The Fortune 50 among you may find this simplistic and redundant to your normal operating paradigm. Before you get too smug, I remind you how the concept of the “marketure slide” can go horribly wrong; like when it is your ONLY job to produce slides and you attack it with single mindedness forgetting that the audience is NOT you. What I am talking about here is the power of producing a graphic that brings consensus, encompasses the value of the company and clearly points to the future direction of the company.
We work with clients that struggle to find a cohesive direction and battle, on a daily basis, the fog of market acceptance. With so much input at management meetings, and so many opinions being offered, confusion and misinterpretation is standard. The more intelligent the staff the more complicated things can get. It is the usual case that ideas and concepts discussed don’t really get written down. Best practices dictate that if you can’t write it down then it is no good or too complicated to impact people. The writing down can be in the form of a business plan (ouch!) or in a single graphic.

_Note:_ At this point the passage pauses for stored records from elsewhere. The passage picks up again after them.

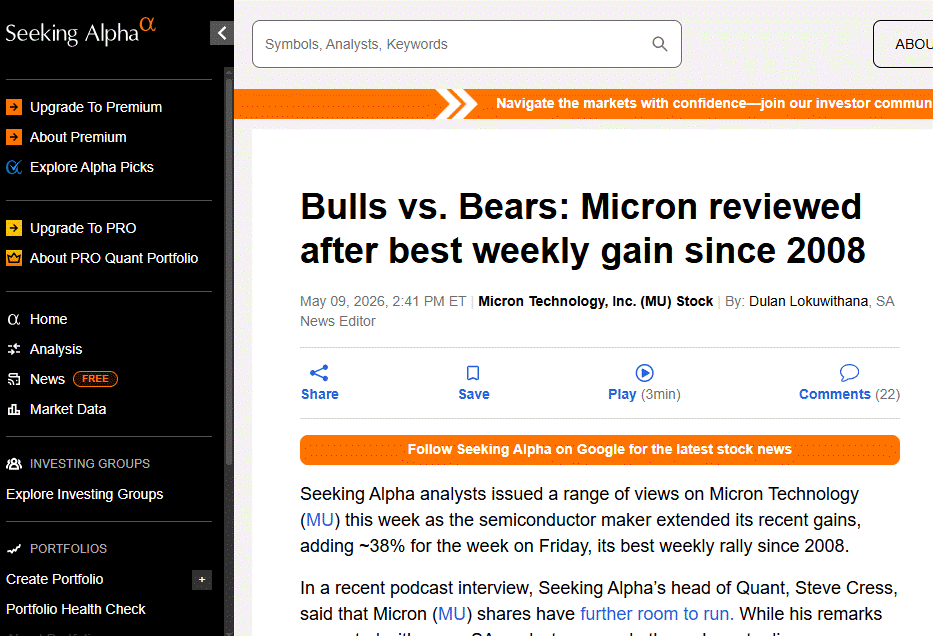Screen dimensions: 933x636
Task: Click Follow Seeking Alpha on Google banner
Action: pos(600,450)
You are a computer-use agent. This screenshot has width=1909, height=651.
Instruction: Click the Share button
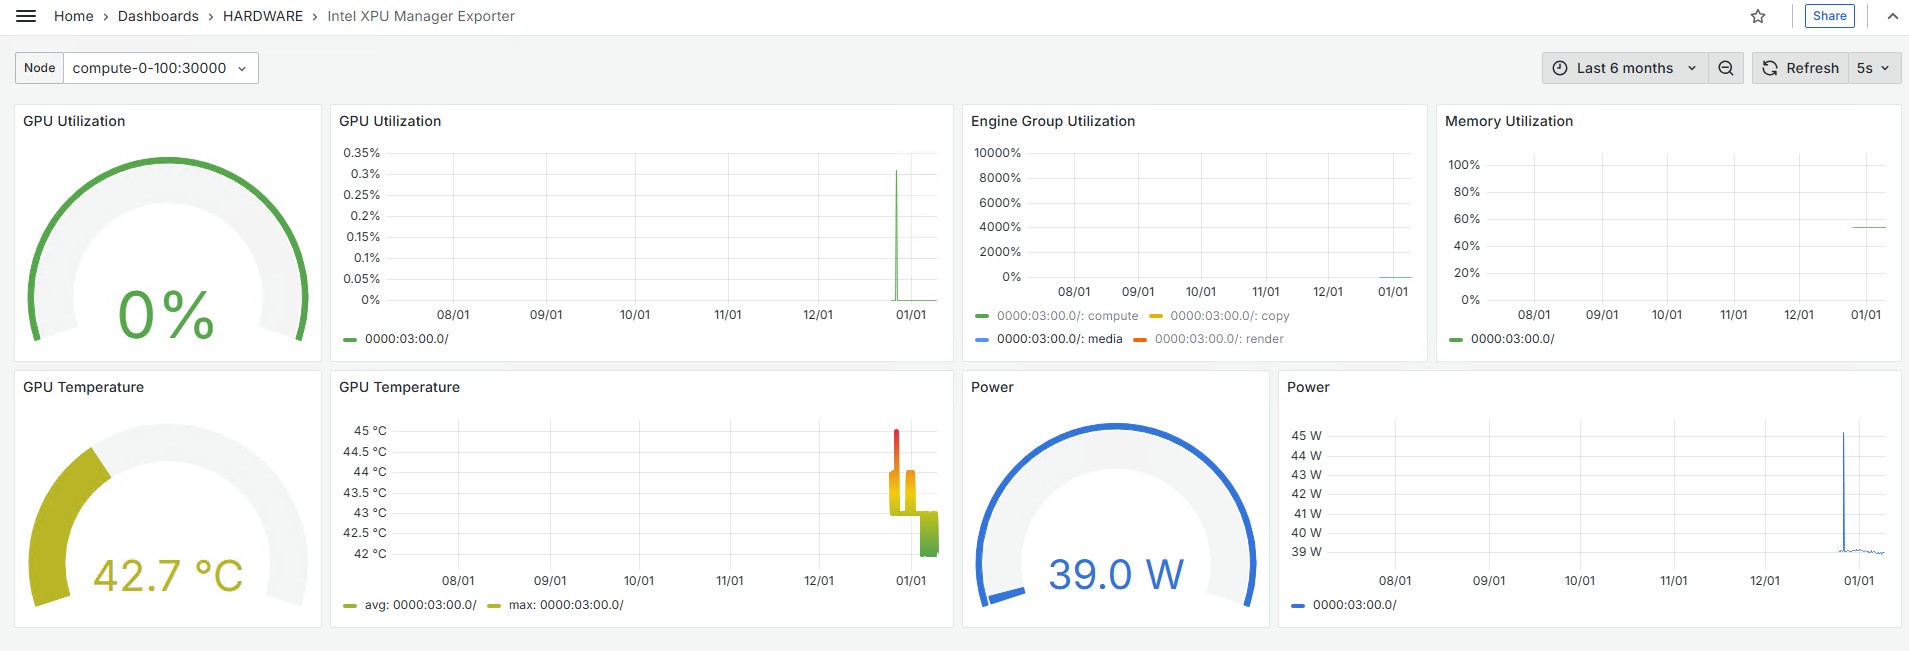1829,16
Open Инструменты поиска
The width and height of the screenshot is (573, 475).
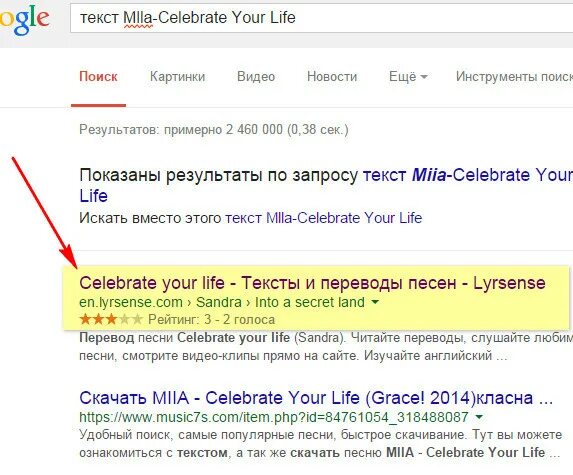coord(514,76)
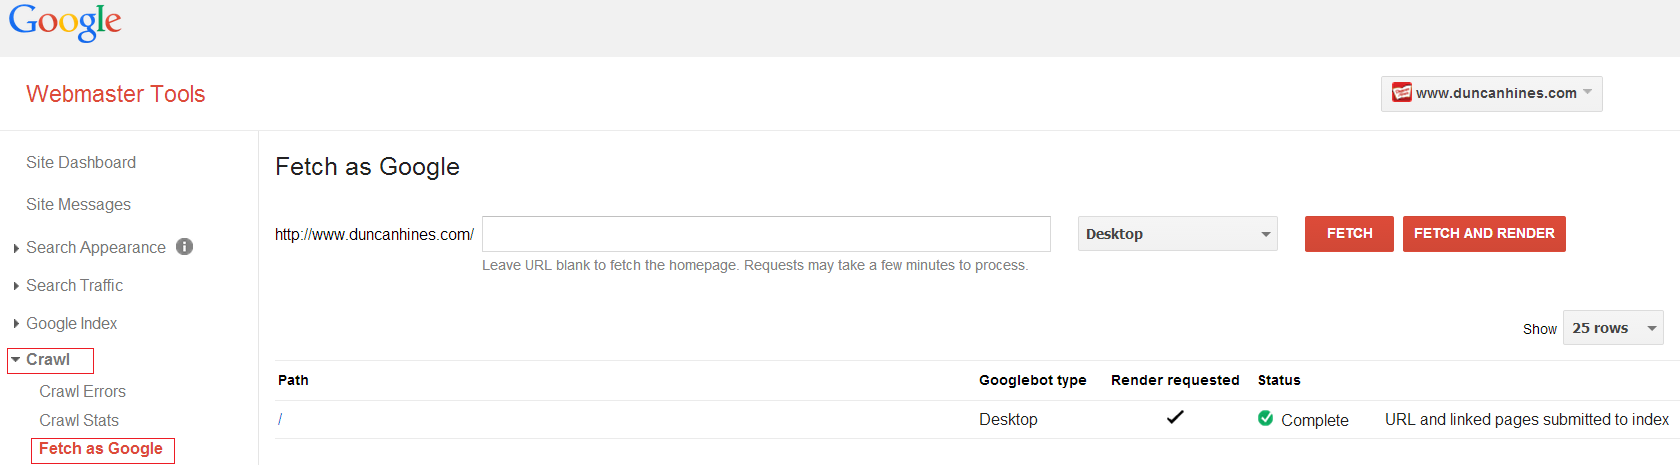Screen dimensions: 1680x474
Task: Open the Desktop Googlebot type dropdown
Action: point(1177,234)
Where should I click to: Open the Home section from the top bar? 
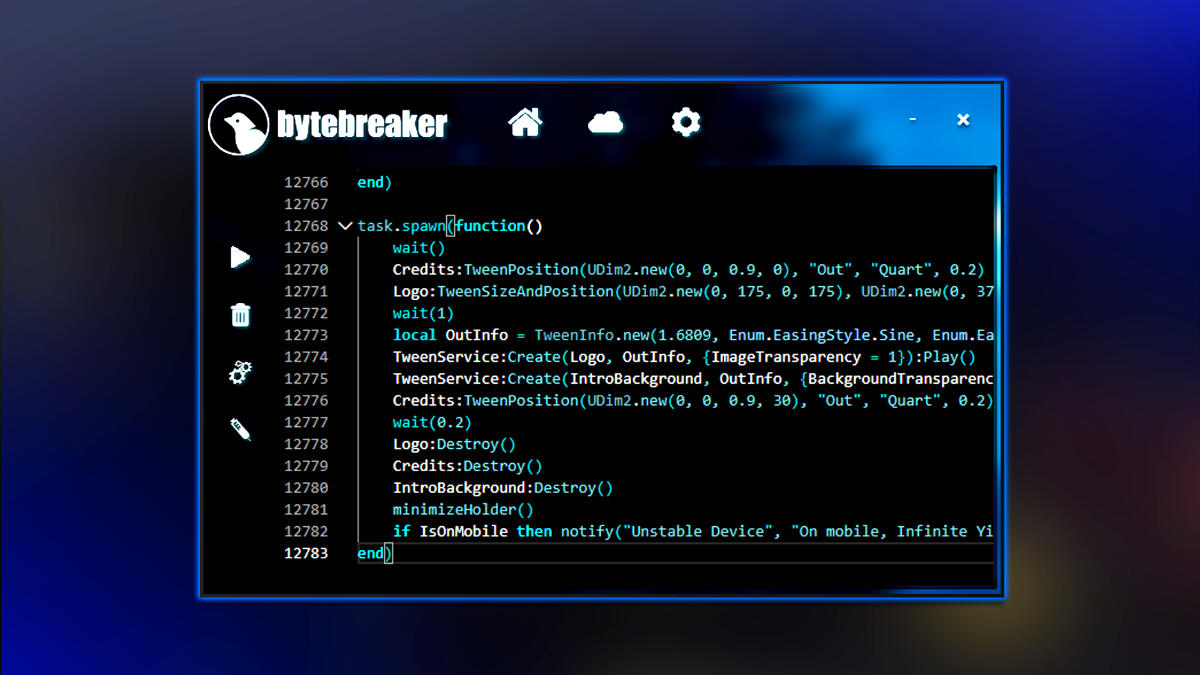[524, 120]
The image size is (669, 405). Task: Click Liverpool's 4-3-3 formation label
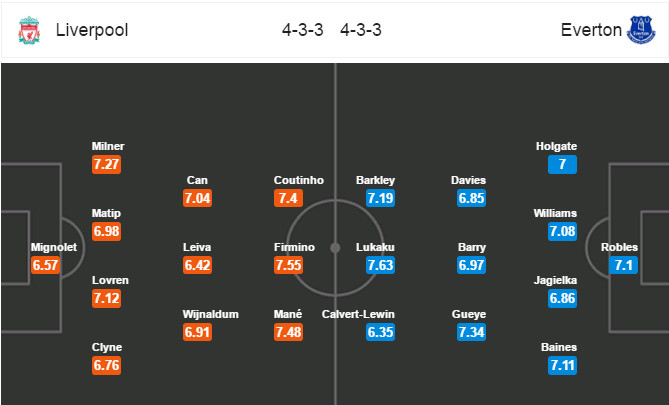pyautogui.click(x=302, y=30)
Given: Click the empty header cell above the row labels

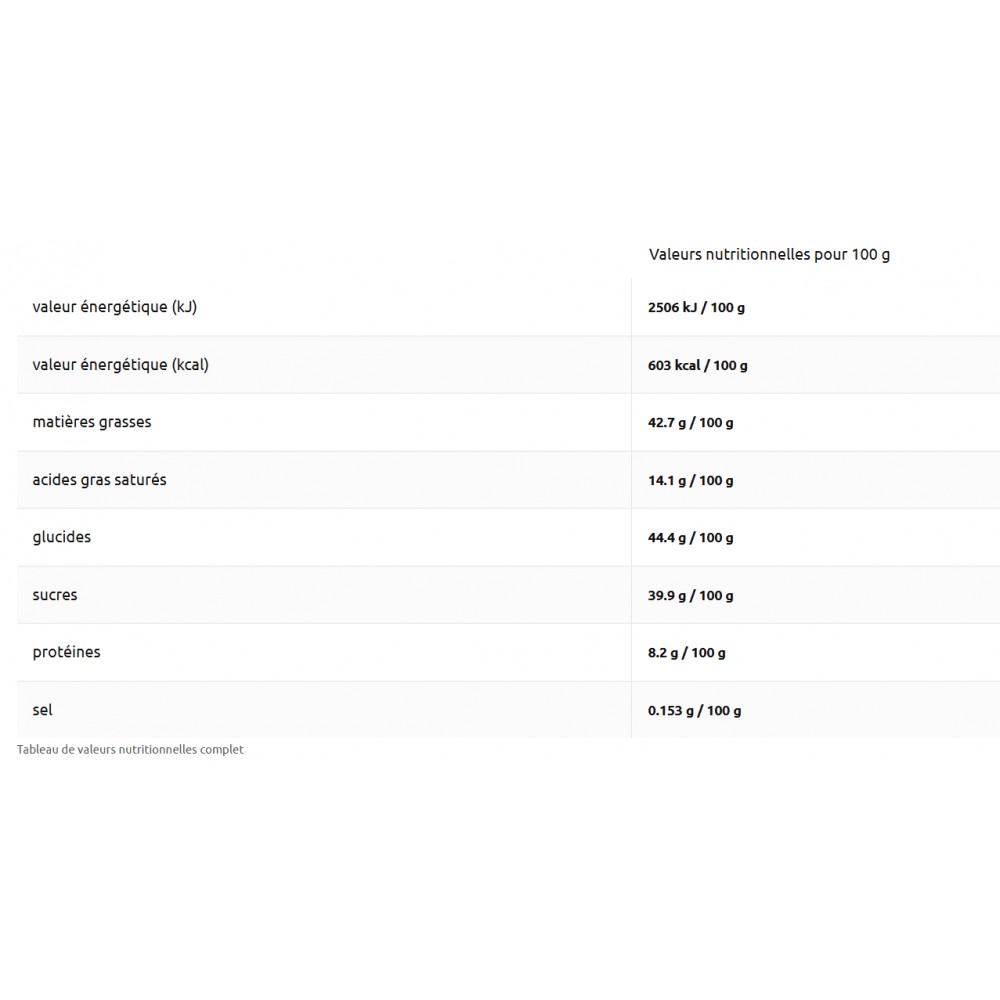Looking at the screenshot, I should tap(320, 254).
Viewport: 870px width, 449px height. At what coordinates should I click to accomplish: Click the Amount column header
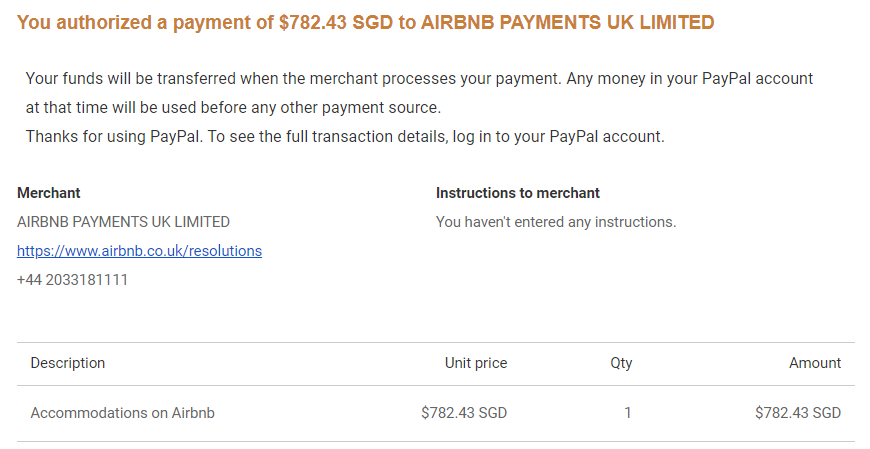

Creating a graphic that encompasses the entire business direction and still be understandable to anyone looking at it is an art (Recommendation: Edward Tufty should be standard reading for all management). Throw out the engineering flow charts. Constrain the artistic side a bit and limit colors, shapes, overlapping images and bizarre fillers. Do bring mission, product direction, customer needs and unchallenged market advantage into the graphic. Make sure your idea person gets a crack at it first. This is usually the person who has a holistic view of the business. The graphic should be understandable to not only your employees but your potential strategic partners with minimal explanation.
Produce a good “marketure slide” and you will have everyone around the room nodding their head in agreement and moving in the same direction. It will rapidly become company lexicon.